Data records
★ ★ ★ ★ ★
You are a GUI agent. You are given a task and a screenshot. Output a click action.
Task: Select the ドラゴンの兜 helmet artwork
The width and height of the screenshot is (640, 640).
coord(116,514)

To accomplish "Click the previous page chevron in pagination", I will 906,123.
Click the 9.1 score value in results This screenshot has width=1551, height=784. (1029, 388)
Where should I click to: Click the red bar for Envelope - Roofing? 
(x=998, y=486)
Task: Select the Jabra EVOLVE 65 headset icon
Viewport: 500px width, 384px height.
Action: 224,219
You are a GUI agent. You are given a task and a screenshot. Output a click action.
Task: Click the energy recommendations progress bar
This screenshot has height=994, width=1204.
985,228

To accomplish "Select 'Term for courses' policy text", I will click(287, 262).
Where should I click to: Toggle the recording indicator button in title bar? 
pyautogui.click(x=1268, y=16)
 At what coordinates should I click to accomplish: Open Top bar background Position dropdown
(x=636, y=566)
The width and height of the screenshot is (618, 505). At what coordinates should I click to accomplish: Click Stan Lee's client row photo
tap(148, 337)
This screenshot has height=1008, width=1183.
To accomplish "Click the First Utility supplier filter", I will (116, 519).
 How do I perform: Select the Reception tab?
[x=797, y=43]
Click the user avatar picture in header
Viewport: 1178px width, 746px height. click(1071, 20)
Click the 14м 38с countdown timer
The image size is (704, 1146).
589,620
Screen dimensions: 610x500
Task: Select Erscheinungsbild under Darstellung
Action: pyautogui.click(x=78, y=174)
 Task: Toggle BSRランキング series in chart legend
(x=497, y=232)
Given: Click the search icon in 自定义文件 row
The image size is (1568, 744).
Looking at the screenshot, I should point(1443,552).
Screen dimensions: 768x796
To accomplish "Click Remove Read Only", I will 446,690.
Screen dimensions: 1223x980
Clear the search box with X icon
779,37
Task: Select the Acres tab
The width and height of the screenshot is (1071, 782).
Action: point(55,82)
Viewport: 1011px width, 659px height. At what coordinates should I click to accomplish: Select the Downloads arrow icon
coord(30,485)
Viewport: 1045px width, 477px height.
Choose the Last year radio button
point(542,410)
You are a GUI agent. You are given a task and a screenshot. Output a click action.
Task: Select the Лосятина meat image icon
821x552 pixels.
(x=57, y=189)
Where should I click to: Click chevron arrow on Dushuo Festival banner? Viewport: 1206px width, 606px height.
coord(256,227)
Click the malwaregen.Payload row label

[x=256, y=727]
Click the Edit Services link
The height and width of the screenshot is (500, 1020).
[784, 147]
★ ★ ★ ★ ★
Find the word "will" in the entries, then copy out every line that has it.

RESPONSE TO THIS TASK
To accomplish "Click the previous page chevron in pagination", I will 906,123.
To accomplish "Select 'Term for courses' policy text", I will click(287, 262).
To accomplish "Click the First Utility supplier filter", I will (116, 519).
To accomplish "Click Remove Read Only", I will 446,690.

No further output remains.